▶ [Required action]
An exact copy of all the data below is needed.

▶ [Source records]
========================================
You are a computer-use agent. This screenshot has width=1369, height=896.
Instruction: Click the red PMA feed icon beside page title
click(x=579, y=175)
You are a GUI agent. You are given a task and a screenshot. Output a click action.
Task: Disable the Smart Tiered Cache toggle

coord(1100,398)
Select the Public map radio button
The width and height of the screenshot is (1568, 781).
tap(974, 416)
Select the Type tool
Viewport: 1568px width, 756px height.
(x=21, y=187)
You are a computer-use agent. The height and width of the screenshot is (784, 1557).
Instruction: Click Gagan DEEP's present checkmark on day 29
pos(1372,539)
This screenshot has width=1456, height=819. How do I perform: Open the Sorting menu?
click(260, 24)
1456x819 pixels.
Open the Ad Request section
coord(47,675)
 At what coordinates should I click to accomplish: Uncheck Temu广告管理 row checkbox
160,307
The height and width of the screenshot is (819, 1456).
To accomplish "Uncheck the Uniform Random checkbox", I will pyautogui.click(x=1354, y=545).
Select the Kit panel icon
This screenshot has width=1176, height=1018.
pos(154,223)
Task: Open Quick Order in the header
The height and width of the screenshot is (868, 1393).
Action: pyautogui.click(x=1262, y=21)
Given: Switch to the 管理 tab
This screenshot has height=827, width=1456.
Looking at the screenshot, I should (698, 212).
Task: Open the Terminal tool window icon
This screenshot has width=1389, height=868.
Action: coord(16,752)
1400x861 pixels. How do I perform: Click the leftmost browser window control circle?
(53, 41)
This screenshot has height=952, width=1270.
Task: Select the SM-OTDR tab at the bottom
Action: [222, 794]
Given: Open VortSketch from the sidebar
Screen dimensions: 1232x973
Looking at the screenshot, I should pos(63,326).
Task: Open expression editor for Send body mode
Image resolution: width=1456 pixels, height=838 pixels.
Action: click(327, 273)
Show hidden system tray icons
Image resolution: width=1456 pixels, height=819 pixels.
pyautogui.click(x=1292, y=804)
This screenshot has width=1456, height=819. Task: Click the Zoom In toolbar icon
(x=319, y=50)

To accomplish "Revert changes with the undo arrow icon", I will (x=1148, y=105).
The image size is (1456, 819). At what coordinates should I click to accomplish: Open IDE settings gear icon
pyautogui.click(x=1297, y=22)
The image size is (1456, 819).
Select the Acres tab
========================================
▶ [Result for this task]
You are a computer-use agent. This screenshot has width=1369, height=896.
Instruction: Click the red PMA feed icon beside page title
click(x=579, y=175)
You are a GUI agent. You are given a task and a screenshot. Output a click action.
Task: Disable the Smart Tiered Cache toggle

coord(1100,398)
Select the Public map radio button
The width and height of the screenshot is (1568, 781).
tap(974, 416)
Select the Type tool
Viewport: 1568px width, 756px height.
(x=21, y=187)
You are a computer-use agent. The height and width of the screenshot is (784, 1557).
Instruction: Click Gagan DEEP's present checkmark on day 29
pos(1372,539)
This screenshot has width=1456, height=819. How do I perform: Open the Sorting menu?
click(260, 24)
1456x819 pixels.
Open the Ad Request section
coord(47,675)
 At what coordinates should I click to accomplish: Uncheck Temu广告管理 row checkbox
160,307
The height and width of the screenshot is (819, 1456).
To accomplish "Uncheck the Uniform Random checkbox", I will pyautogui.click(x=1354, y=545).
Select the Kit panel icon
This screenshot has width=1176, height=1018.
pos(154,223)
Task: Open Quick Order in the header
The height and width of the screenshot is (868, 1393).
Action: pyautogui.click(x=1262, y=21)
Given: Switch to the 管理 tab
This screenshot has height=827, width=1456.
Looking at the screenshot, I should (698, 212).
Task: Open the Terminal tool window icon
This screenshot has width=1389, height=868.
Action: coord(16,752)
1400x861 pixels. How do I perform: Click the leftmost browser window control circle?
(53, 41)
This screenshot has height=952, width=1270.
Task: Select the SM-OTDR tab at the bottom
Action: [222, 794]
Given: Open VortSketch from the sidebar
Screen dimensions: 1232x973
Looking at the screenshot, I should pos(63,326).
Task: Open expression editor for Send body mode
Image resolution: width=1456 pixels, height=838 pixels.
Action: click(327, 273)
Show hidden system tray icons
Image resolution: width=1456 pixels, height=819 pixels.
pyautogui.click(x=1292, y=804)
This screenshot has width=1456, height=819. Task: Click the Zoom In toolbar icon
(x=319, y=50)

To accomplish "Revert changes with the undo arrow icon", I will (x=1148, y=105).
The image size is (1456, 819). At what coordinates should I click to accomplish: Open IDE settings gear icon
pyautogui.click(x=1297, y=22)
The image size is (1456, 819).
Select the Acres tab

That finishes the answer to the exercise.